Il rit encore à pleins poumons, tapa dans le dos de Portzamparc et rentra discuter avec une jeune marquise qui lui faisait de l'oeil depuis le début de la soirée.
Les deux amis arrivèrent tôt le matin dans la ville que dominait le château de la comtesse ; ils avaient trop bu et trop fumé, et ils riaient dans les rues de la petite ville qui s'éveillait. L'aube blanche pointait quand les deux pochards faisaient une entrée spectaculaire dans un des établissements les plus respectables de la capitale. Ils montèrent les escaliers, accrochés fermement à la rambarde. Sur le palier, Vaneighem trouvait sa petite marquise, qui l'attendait impatiemment.
Portzamparc fit des derniers signes de connivence égrillarde au capitaine, et s'endormit comme une masse. Il ronfla toute la mâtinée, pendant que le lit de la chambre d'à côté grinçait et vibrait à en faire trembler toute l'auberge.
A son réveil, le lieutenant sentait une bûche lui peser sur le crâne. Il s'habilla comme il put et, encore mal fagoté, descendit dans la salle de restaurant de l'auberge, où il eut droit au regard noir de toute une assemblée de notables, indigné de la présence de ce soudard en permission, qui faisait honte à l'armée.
- Où est le capitaine ? articula Portzamparc, à l'adresse du patron.
- Il est déjà parti, dit l'aubergiste en reculant, car l'officier avait une haleine de fauve.
Portzamparc en fut dégrisé. Il était triste de ne pas avoir dit au revoir à son ami.
Après avoir pris un solide déjeuner, il sortit faire se baigner dans l'étang derrière l'auberge. Il avança dans la neige, une pioche à la main. A la fenêtre, les notables l'observaient, stupéfaits. Portzamparc cracha dans ses mains et entreprit de casser la glace, puis se plongea dans le bassin d'eau. Elle était juste à la bonne température !

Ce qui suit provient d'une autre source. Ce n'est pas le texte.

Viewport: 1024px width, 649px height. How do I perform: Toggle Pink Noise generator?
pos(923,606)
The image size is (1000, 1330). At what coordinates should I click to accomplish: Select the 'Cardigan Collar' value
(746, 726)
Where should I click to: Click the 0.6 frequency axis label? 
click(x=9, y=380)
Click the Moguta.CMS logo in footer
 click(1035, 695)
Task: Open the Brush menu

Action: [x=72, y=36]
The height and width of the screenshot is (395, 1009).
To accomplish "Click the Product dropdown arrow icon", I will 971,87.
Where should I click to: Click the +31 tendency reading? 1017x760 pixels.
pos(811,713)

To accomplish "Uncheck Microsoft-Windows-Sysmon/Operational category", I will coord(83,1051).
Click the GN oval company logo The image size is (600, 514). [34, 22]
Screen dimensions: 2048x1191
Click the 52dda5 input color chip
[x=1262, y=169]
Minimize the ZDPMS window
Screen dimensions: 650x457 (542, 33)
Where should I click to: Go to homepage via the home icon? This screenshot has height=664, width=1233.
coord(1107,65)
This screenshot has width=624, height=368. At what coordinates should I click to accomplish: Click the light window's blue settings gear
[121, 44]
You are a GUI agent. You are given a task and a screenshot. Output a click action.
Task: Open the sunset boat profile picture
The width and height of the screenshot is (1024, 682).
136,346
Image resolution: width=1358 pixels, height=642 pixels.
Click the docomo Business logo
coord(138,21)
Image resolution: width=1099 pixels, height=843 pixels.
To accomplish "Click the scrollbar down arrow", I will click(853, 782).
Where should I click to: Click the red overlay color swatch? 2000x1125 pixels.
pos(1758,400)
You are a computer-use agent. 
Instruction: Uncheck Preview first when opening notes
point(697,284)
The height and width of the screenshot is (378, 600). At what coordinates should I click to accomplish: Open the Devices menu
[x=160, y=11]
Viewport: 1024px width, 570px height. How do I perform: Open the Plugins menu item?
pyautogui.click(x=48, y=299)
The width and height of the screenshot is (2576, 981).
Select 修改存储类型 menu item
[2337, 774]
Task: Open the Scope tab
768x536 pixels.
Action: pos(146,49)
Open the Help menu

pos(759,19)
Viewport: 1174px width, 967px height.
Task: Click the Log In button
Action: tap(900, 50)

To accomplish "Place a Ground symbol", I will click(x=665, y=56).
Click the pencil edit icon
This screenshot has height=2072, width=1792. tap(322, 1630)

Il ressortit nu comme un ver, les dames à la fenêtre détournant le regard, outragées, mais certaines, jeunes ou vieilles, regardant du coin de l'oeil derrière leurs éventails, ce beau militaire viril.
Portzamparc fit quelques exercices d'assouplissement avant de se rhabiller, et rentra à l'auberge, où il se fit faire un bain bouillant.
Le soir, en rentrant à sa caserne, le lieutenant se fit remonter les bretelles par ses supérieurs. C'était plutôt pour la forme, car les militaires aimaient bien scandaliser le bourgeois. Portzamparc savait bien que son commandant en avait fait d'autres quand il avait son âge !
Son supérieur lui pointa un cigare sous le nez :
- Quand vous aurez fini de dessaouler, lieutenant, vous irez passer une autre tenue et vous repartirez à l’auberge d’où vous venez !
Portzamparc rougit. Il s’attendait à devoir présenter publiquement des excuses aux notables.
- Là-bas, des gens veulent vous parler… Des civils…
Le commandant avait l’air gêné. Ce n’était pas habituel chez lui.
- Moi, cela ne me regarde pas, m’a-t-on fait comprendre… Bref, cela sera compté sur vos permissions, lieutenant ! Rompez !
Portzamparc salua, surpris.
Que lui voulait-on ? Ce n’était pas pour aller déclarer aux clients de l’auberge qu’il n’était qu’un affreux pochard. Le commandait était sérieux.
Rasé de frais, son costume sans un pli, sabre à la ceinture, le lieutenant repassa la porte de la caserne le soir.
On l’attendait devant la porte de l’auberge. Deux hommes vêtus de grosses gabardines, des têtes de brutes. Ils avancèrent, présentèrent brièvement des papiers et lui intimèrent l’ordre de les suivre.
Portzamparc reconnut un sceau officiel royal, mais c’était tout. Un des hommes alluma un cigare. Il faisait maintenant nuit noire. Une voiture à cheval arriva dans la grande rue.
- Montez !
Portzamparc obtempéra, s’assit dans la voiture, ses deux « gorilles » face à lui, qui ne dirent pas un mot du voyage, qui ne répondirent même pas quand le lieutenant demanda où on allait, alors que la voiture partait en pleine campagne. Le lieutenant finit par s’endormir, bercé par cette chevauchée.
Portzamparc se réveilla ce matin-là, alors que sa femme lui apportait son café au lit. Le policier s’étira et s’extirpa à regret du lit bien chaud.